In this study, up to 15 preterm newborns hospitalized in the neonatal unit will be enrolled (5 at 34 weeks, 5 at 35 weeks, 5 at 36 weeks of gestation). A maximum of 1 mL of additional blood will be collected only during routine clinically indicated blood draws, at birth, on day 2, and weekly until 37 weeks of gestation. Samples will be analyzed for neurofilament concentrations and compared across gestational ages, over time, and with existing data from term newborns and SMA patients.

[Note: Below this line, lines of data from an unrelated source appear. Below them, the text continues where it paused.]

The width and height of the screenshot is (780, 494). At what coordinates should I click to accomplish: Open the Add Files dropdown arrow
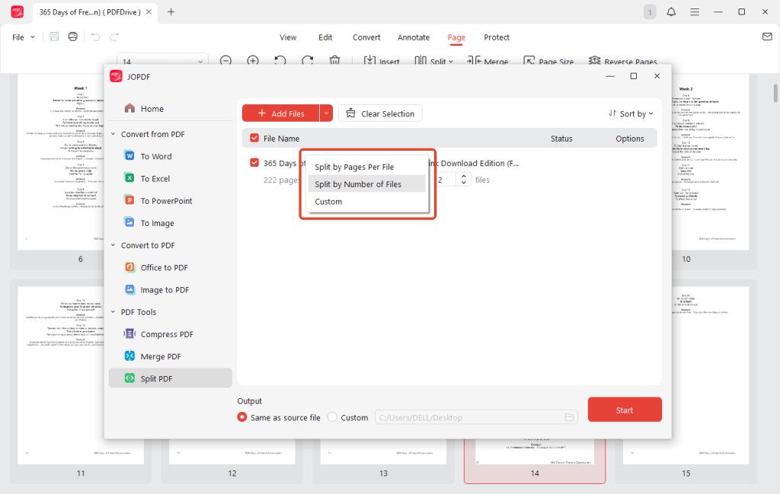pos(326,113)
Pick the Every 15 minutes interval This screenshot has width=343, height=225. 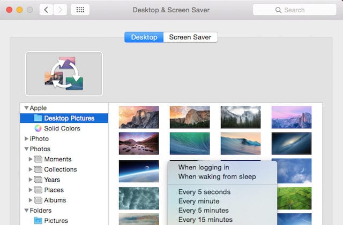pos(205,219)
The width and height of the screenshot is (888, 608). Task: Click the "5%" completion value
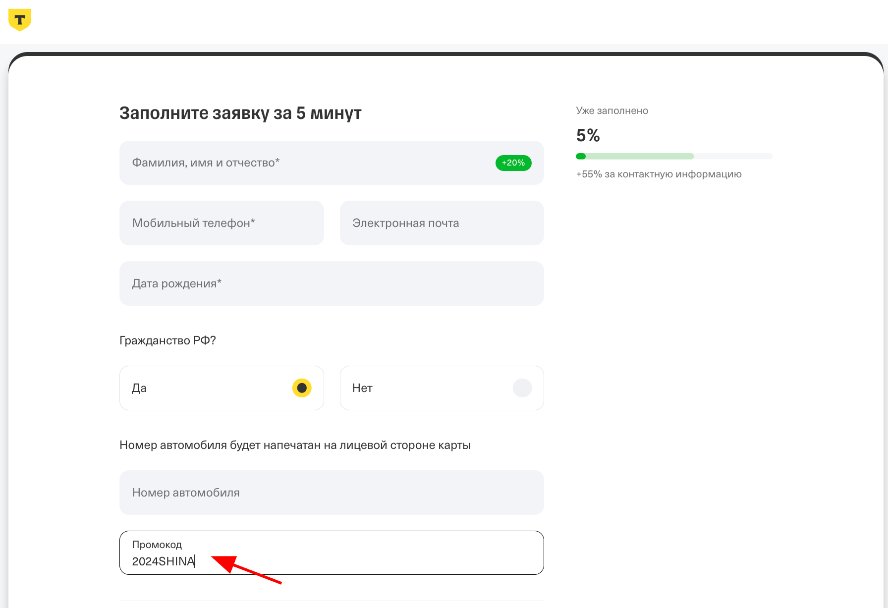[588, 135]
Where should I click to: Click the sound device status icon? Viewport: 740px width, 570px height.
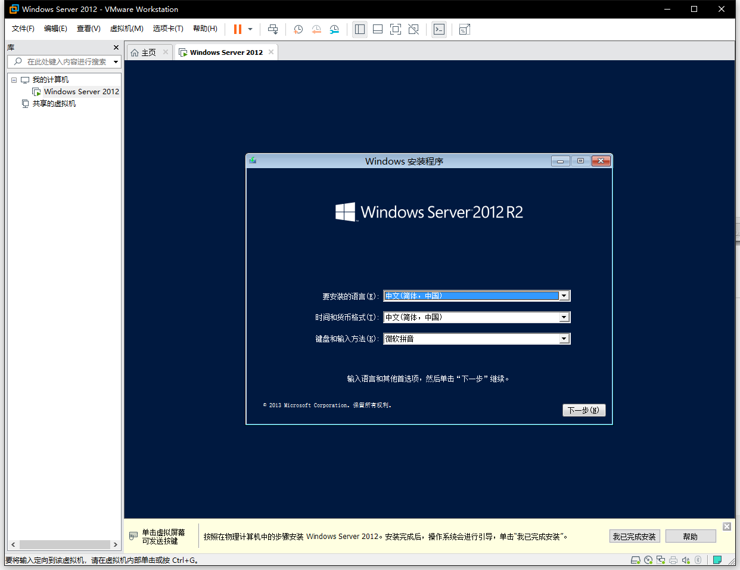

The expected outcome is to generate normative data on neurofilament levels in late preterm infants, which will help interpret biomarker values in future studies and optimize early diagnosis and treatment strategies for neurodegenerative diseases such as SMA.

Detailed Description

Recent therapeutic advances in spinal muscular atrophy (SMA) have highlighted the importance of very early treatment, ideally before the onset of symptoms. Neurofilaments, structural proteins of neurons released into the blood when axons are damaged, have been identified as sensitive biomarkers of neurodegeneration and disease activity in SMA. Elevated neurofilament levels have been reported in affected infants, with a rapid decline following initiation of effective treatment.

Despite their growing importance as a biomarker, little is known about the normal postnatal dynamics of neurofilaments in preterm infants. Establishing normative data in this population is essential to correctly interpret biomarker levels in newborn screening programs and clinical follow-up, particularly for conditions such as SMA where treatment decisions rely on early biological signals.

Study Timeline

• Study First Submitted: 2025-08-28
• Status Verified: 2025-09
• Study Start: 2025-09-01
• Study First Submitted QC: 2025-09-05
• Last Update Submitted: 2025-09-05
• Study First Posted: 2025-09-08
• Last Update Posted: 2025-09-08
• Primary Completion: 2026-08-31
• Study Completion: 2026-12-31

Recruitment & Eligibility

• Status: NOT_YET_RECRUITING
• Sex: All
• Target Recruitment: 15

Inclusion Criteria

• Gestational age between 34 and 37 weeks of amenorrhea.
• Blood test scheduled for clinical reasons.
• Signed parental consent.

Exclusion Criteria

• Known neurological disorders.
• Severe congenital malformations.
• Medical contraindication to blood sampling.

Study & Design

• Study Type: OBSERVATIONAL
• Study Design: Not specified

Primary Outcome Measures

Name	Time	Method
Neurofilament concentration in blood of late preterm infants	From birth to 37 weeks of gestational age (up to 3 weeks after inclusion depending on gestational age at birth).	Measurement of blood neurofilament light chain (NfL) concentrations to establish reference values and describe their early postnatal evolution in late preterm infants.

Secondary Outcome Measures

Name	Time	Method
Postnatal evolution of neurofilament concentrations	From birth up to 37 weeks of gestational age (longitudinal follow-up).	Analysis of changes in neurofilament levels over time in late preterm infants, from birth to 37 weeks of gestational age.